Казак замолкает, плюет, долго возится, видно, табак по карманам ищет, закуривает, затягивается и спрашивает своего соседа прямо:
- Чаво ж молчишь? Што ж нам с тобой таперь делать: дале с Мироновым против казаков иттить, аль как?
Странно знакомым Семену голосом отвечает спрошенный:
- Одно я табе скажу: нечего нам тут дожидаться, пока тот комиссар заявится. Ить побьеть он детишков этих, што мы караулим.
- Это как пить дать.
- А твоя станица што постановила? Смертную казню всем, хто от мобилизации уклоняется. А ты и того хуже - против своих воюешь. Понимаешь ты, куда ты попасть могёшь? В петлю, браток. А наши казаки всё одно в Расею не пойдуть. Прогонють красные банды за границу, и сигнал «стой» сыграють трубачи наши. И сами по себе заживем. Ты суды слухай...

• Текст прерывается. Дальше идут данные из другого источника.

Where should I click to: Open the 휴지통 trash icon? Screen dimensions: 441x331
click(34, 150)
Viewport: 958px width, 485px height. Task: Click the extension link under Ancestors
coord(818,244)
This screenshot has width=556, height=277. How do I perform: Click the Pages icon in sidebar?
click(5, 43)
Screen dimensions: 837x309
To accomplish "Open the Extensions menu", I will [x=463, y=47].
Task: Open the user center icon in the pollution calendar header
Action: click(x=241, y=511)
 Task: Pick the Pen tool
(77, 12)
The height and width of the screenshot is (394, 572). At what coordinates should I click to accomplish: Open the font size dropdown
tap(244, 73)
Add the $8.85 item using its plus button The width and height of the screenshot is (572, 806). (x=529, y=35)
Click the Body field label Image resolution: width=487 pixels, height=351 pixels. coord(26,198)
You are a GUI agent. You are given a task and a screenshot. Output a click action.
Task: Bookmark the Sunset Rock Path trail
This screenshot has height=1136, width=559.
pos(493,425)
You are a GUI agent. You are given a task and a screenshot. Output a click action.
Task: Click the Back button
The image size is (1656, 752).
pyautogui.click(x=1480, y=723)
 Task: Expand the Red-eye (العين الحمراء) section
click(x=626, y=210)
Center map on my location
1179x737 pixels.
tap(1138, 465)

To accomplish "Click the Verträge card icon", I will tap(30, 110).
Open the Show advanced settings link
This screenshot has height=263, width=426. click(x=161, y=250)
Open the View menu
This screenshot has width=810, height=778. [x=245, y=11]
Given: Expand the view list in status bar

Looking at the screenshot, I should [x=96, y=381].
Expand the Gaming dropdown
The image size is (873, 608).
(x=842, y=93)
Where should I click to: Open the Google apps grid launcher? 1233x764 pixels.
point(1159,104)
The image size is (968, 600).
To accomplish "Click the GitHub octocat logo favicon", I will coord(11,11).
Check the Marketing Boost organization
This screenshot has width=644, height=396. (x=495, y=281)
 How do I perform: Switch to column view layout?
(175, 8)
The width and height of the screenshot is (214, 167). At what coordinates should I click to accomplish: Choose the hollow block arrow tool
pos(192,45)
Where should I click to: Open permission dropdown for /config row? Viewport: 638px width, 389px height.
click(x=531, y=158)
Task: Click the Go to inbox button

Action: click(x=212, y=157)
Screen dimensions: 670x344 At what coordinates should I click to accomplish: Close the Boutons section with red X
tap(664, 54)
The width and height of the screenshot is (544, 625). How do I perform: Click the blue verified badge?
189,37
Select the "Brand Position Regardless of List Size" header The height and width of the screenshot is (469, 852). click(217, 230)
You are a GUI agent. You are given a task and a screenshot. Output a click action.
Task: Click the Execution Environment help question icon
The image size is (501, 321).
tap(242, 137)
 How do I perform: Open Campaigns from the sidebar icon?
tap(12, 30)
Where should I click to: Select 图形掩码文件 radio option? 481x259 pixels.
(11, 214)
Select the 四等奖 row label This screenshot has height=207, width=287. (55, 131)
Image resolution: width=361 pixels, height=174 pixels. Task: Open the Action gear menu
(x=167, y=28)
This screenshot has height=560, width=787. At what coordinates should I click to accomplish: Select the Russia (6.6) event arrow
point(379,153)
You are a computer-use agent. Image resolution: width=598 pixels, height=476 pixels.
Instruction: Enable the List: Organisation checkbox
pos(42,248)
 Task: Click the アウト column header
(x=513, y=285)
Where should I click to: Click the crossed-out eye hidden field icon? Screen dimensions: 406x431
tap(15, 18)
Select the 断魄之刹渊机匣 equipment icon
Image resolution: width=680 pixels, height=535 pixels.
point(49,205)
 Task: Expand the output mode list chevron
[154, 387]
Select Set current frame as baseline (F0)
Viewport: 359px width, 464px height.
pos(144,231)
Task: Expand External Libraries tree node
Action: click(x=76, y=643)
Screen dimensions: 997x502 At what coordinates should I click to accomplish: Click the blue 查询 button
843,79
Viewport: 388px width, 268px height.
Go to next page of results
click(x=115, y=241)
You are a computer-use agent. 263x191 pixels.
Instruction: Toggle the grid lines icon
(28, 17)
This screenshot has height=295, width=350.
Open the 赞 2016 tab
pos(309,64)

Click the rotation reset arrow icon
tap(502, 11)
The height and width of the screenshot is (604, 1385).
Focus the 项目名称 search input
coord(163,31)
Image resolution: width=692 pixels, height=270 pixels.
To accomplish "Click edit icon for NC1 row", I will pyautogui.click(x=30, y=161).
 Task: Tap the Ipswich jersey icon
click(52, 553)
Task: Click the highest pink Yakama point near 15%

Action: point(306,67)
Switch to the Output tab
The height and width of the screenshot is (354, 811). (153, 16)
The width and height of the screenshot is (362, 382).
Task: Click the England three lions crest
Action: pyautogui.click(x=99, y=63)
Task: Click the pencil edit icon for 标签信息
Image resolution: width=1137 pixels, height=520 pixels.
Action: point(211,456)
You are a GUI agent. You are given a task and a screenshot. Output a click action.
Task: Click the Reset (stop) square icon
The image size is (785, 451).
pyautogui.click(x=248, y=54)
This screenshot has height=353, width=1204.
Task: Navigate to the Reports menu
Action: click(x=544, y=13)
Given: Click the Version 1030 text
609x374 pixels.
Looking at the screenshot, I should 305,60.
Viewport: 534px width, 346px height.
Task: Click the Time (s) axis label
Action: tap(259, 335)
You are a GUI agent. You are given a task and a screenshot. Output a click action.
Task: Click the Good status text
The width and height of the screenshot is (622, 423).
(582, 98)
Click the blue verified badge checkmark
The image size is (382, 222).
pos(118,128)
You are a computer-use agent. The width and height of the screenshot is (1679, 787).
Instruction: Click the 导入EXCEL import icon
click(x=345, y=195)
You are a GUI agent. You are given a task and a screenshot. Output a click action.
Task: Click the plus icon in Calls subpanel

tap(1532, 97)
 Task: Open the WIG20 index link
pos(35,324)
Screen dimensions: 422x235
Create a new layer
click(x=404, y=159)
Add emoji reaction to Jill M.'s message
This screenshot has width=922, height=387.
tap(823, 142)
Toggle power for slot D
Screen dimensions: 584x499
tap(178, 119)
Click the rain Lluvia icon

Теперь уже ничего не разобрать, што они там шепчут. Но вот поднимаются, идут к дверям сарая и, отодвинув задвижку, входят внутрь. Вспыхивает спичка, и, к своему крайнему удивлению, узнает Семен во втором казаке Гриньку-говорка. Узнаёт и Говорок своего старого знакомца. Широко улыбаясь, протягивает ему руку:
- Тю, Пономарев, гля, иде свидеться пришлося!
Первый казак смотрит на них недоумевающе:
- Откель ты яво знаешь?
- Х-ха, откель знаю! С Писарева хутора! Да и ты отца яво знать должон, есаула Сергея Ликсевича Пономарева. Энтого, што в третьем полку в японскую войну в ногу ранетый был.